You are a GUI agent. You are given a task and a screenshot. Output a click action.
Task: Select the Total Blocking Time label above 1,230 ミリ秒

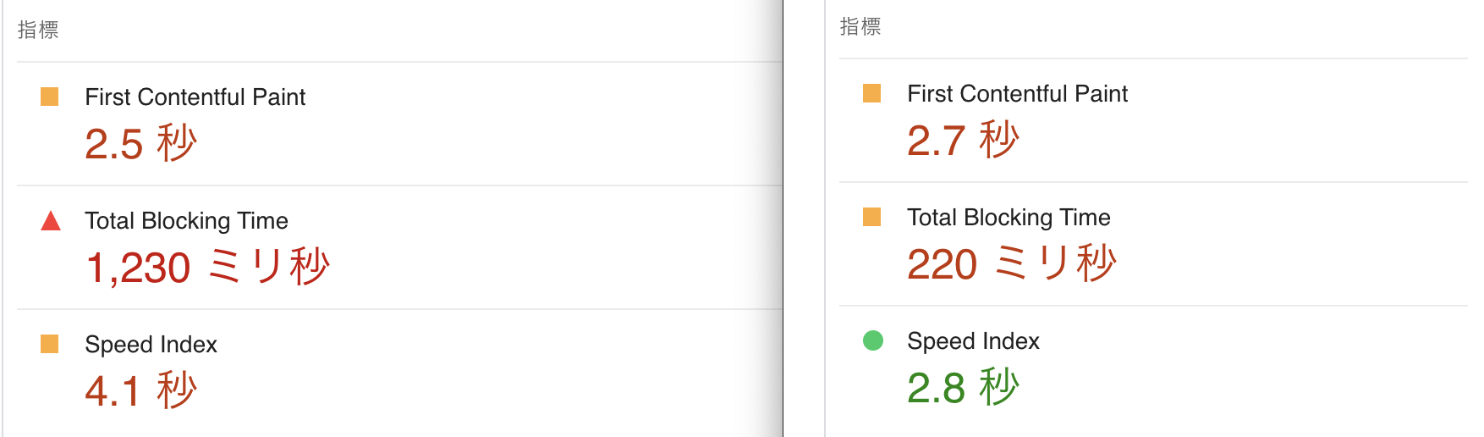click(x=186, y=221)
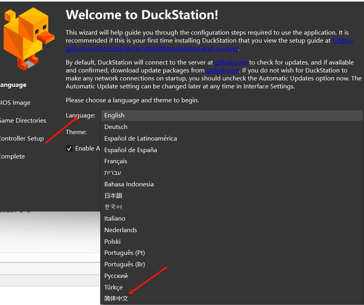This screenshot has height=305, width=364.
Task: Click the DuckStation duck logo
Action: pos(27,39)
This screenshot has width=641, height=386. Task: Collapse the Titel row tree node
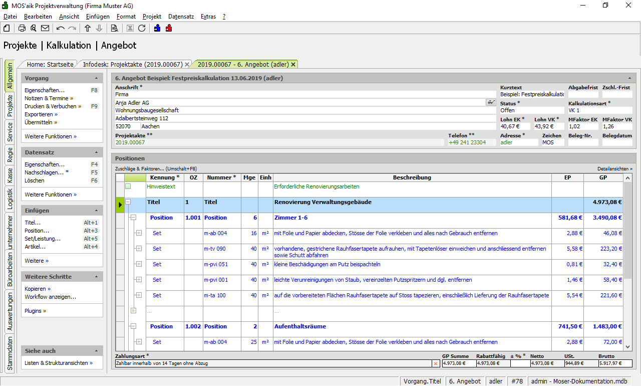pos(128,203)
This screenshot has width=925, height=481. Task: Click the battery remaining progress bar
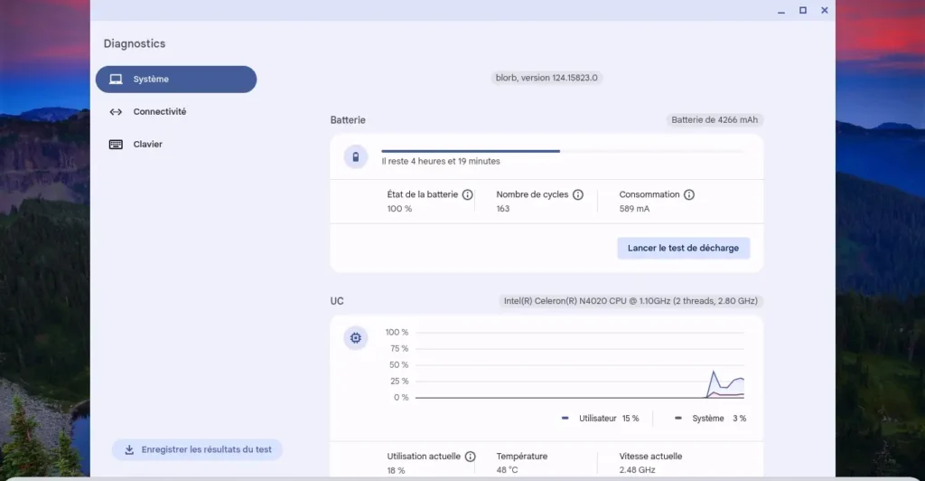tap(562, 151)
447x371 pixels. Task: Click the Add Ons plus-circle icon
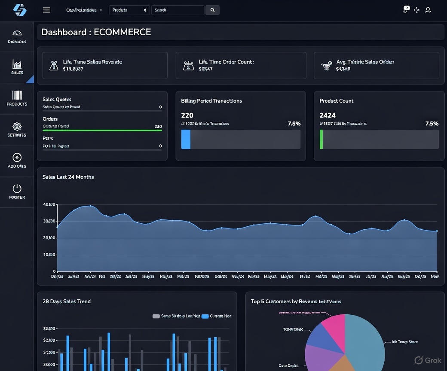point(17,158)
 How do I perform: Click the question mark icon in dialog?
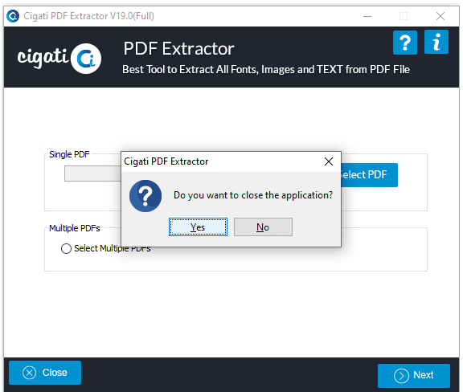(x=145, y=196)
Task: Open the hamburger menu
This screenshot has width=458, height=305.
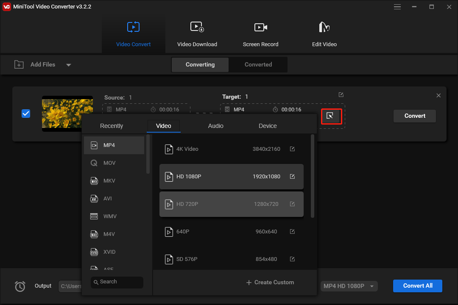Action: [x=397, y=7]
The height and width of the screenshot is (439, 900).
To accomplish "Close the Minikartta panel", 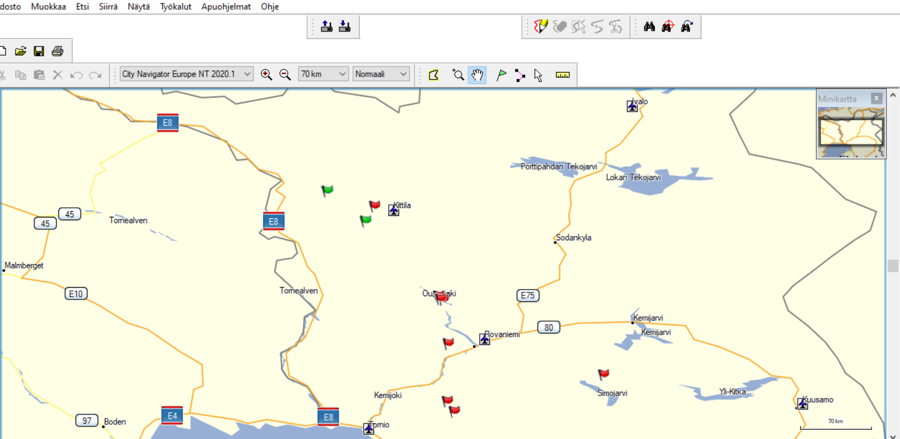I will coord(876,98).
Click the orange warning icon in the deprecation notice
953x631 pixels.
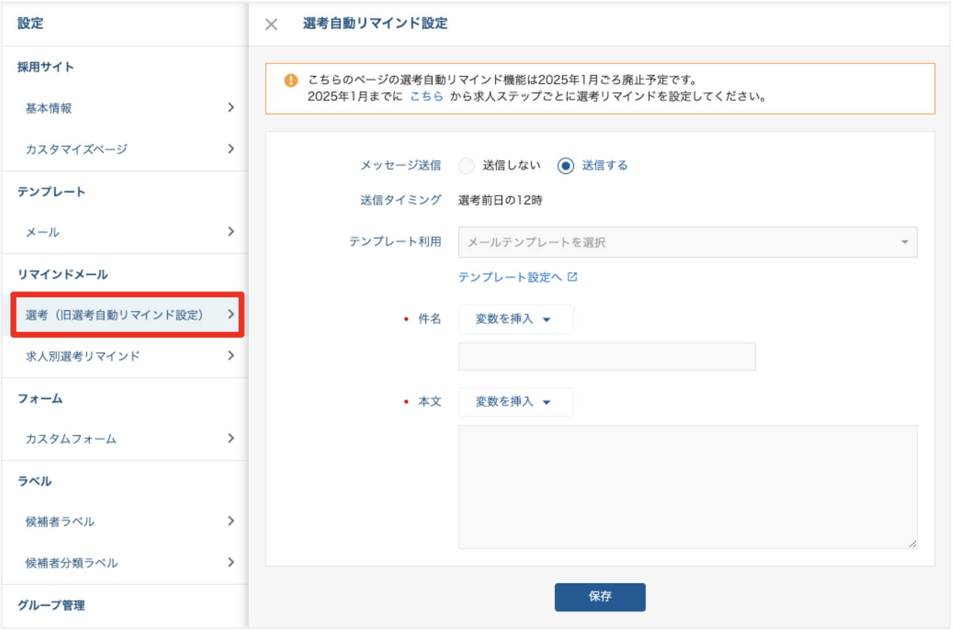(291, 81)
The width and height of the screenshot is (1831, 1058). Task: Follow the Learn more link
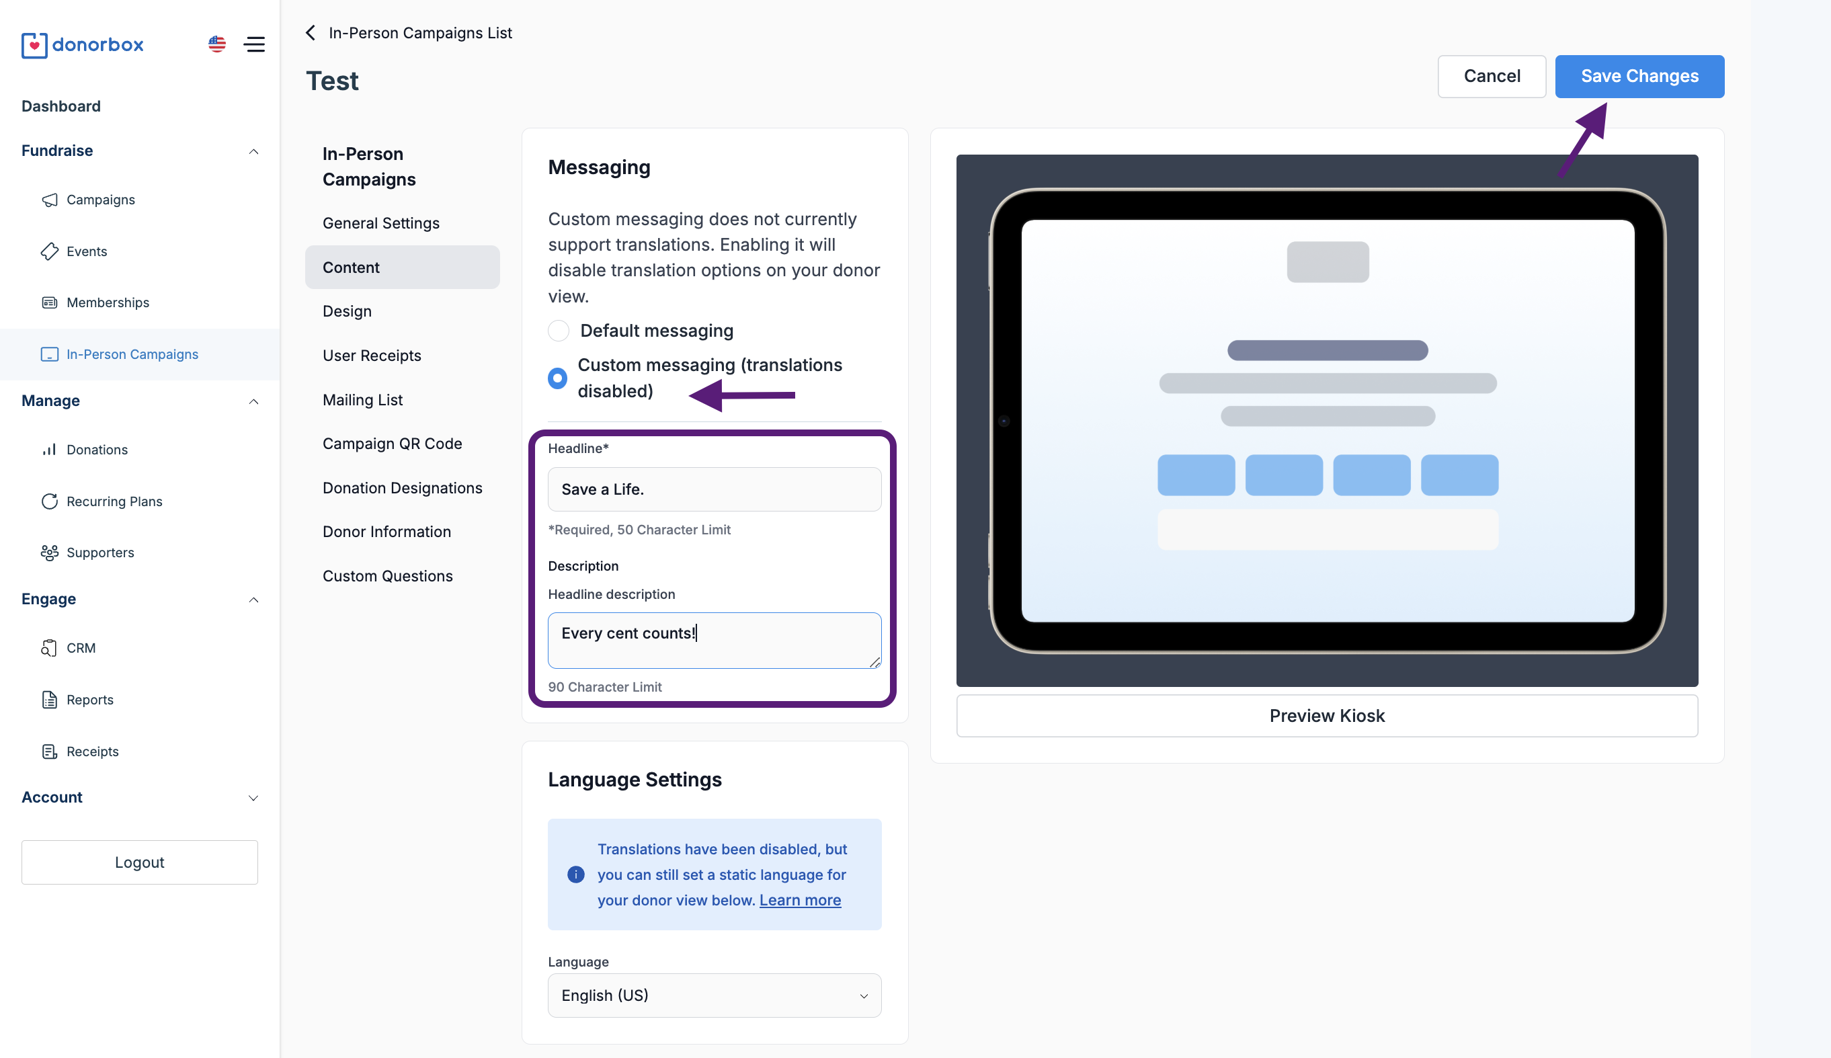pos(800,900)
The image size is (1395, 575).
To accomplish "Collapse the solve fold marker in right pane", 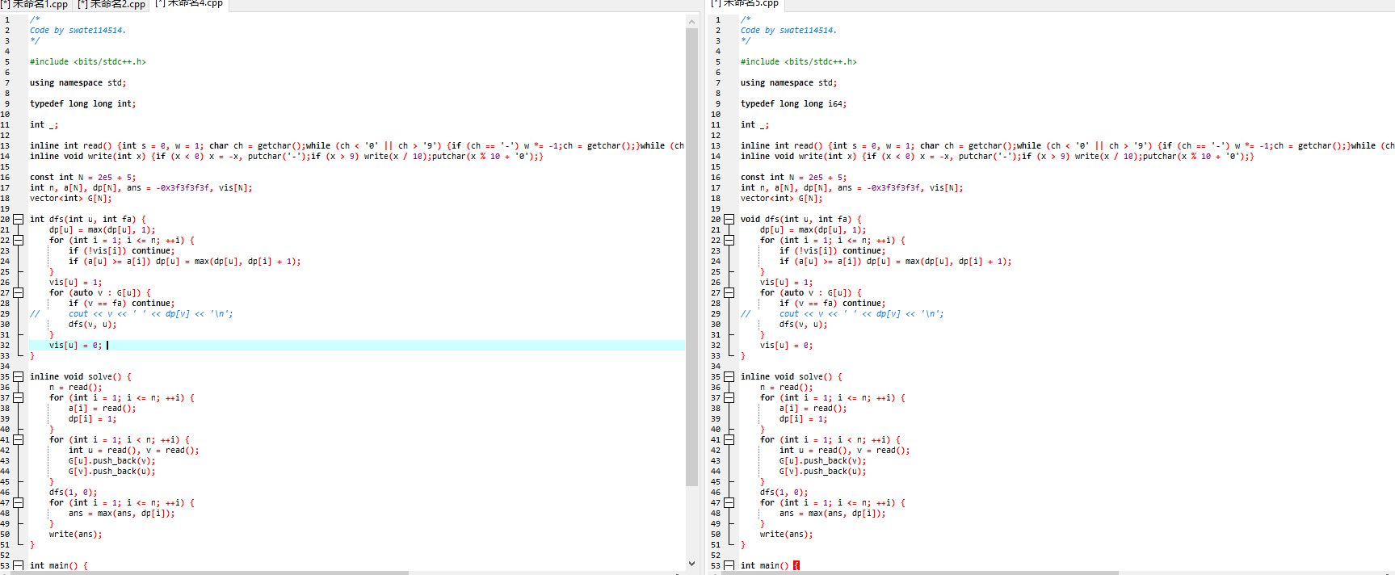I will click(729, 376).
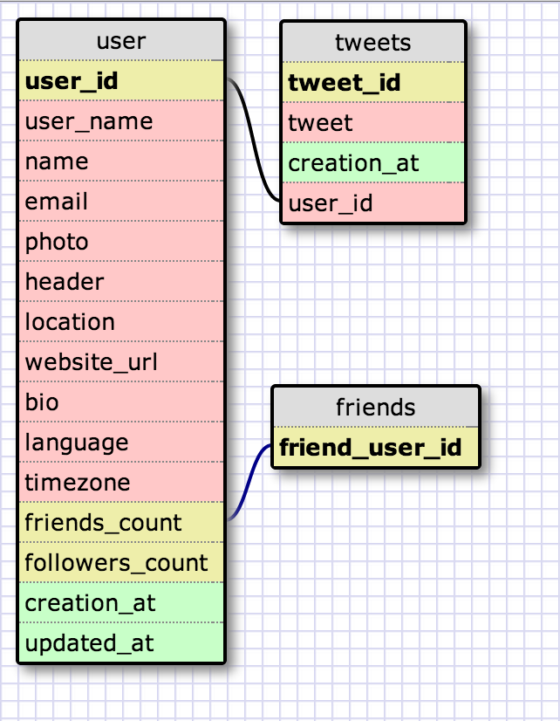Select tweet_id key in tweets table
This screenshot has width=560, height=721.
372,83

********

Copy out everything from the start of the rows down to the line that contains "pos(128,203)", keeping every line as it appears. Leave the pictures out of your answer.

You are a GUI agent. You are given a task and a screenshot. Output a click action.
Task: Select the Total Blocking Time label above 1,230 ミリ秒

click(x=186, y=221)
This screenshot has height=305, width=364.
Task: Click the DuckStation duck logo
Action: pos(27,39)
This screenshot has width=641, height=386. Task: Collapse the Titel row tree node
pos(128,203)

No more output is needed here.